Current (alternating), radio, electronics, thermionic valve

In 1881, when electric lighting began to attract public attention, John Ambrose Fleming was appointed electrician to the Edison Electric Light Company of London, a position which he occupied for the ensuing 10 years. His great practical knowledge qualified him to practise as a consulting electrical engineer and he became adviser to many city corporations on their electric lighting plans and problems.

In 1885 Fleming was appointed as the first professor of electrical engineering at University College, London, he subsequently held this position for more than 40 years. Despite the onset of severe deafness, his abilities as a lecturer and teacher brought him many invitations to speak before audiences of the Royal Institution and the Royal Society of Arts.

His work in connection with the introduction of the telephone and electric light in England led him into the field of wireless telegraphy. For more than 25 years he served as scientific adviser of the Marconi Wireless Telegraph Company, and he was partly responsible for the design of the first transatlantic station at Poldhu. However it was a small electric bulb, "an offspring of the electric incandescent lamp", that gave Fleming his claim to fame.

The filaments in incandescent lamps broke easily at the slightest shock, and when they burned out the glass bulbs became discoloured, although in many burned-out lamps there was a line of glass that was not discoloured. This came to be known as the “Edison effect” because Thomas Edison noticed it as well, as did William Preece, but neither man explained the phenomenon or made use of it as Fleming did.

Fleming continued to investigate the effect, saying that the “discoloration of the glass was generally accepted as a matter of course. It seemed too trifling to notice. But in science it is the trifles that count. The little things of today may develop into the great things of tomorrow.” He constructed an oscillatory circuit, with two Leyden jars, a wired wooden frame and an induction coil. He then made another circuit, into which a lamp and a galvanometer were inserted. Both circuits were tuned to the same frequency.

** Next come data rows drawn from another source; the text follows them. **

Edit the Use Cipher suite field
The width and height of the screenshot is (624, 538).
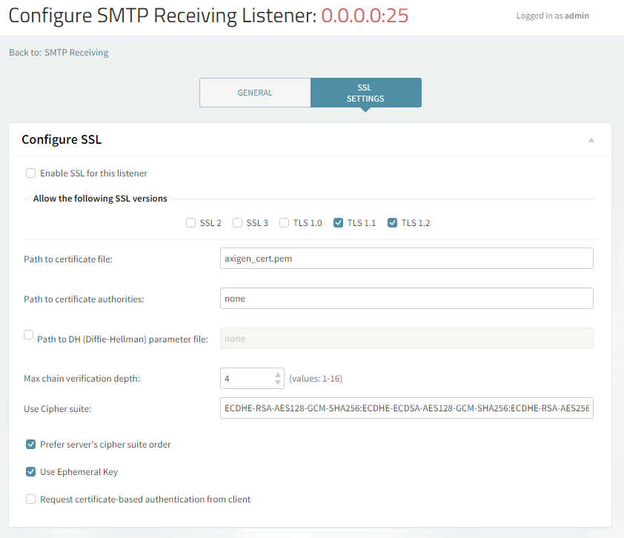point(407,408)
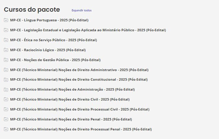This screenshot has width=219, height=139.
Task: Expand the Noções de Direito Penal row
Action: 71,119
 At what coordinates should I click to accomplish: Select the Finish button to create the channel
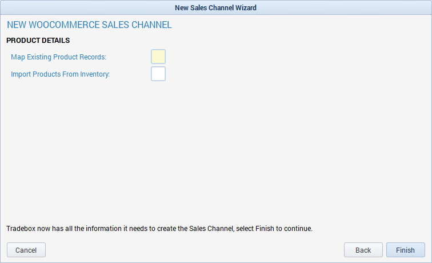tap(405, 250)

He saw that the needle of the galvanometer indicated the presence of a steady direct current, and found that he had a solution to the problem of rectifying high-frequency wireless currents. The missing link in wireless had been found. He then enclosed the whole filament in a metal cylinder, so as to collect all the electrons projected from it and named the instrument an oscillation valve. In this form his valve was used by Marconi's Telegraph Company as a detector of wireless waves. This invention is often considered to have been the founding of electronics.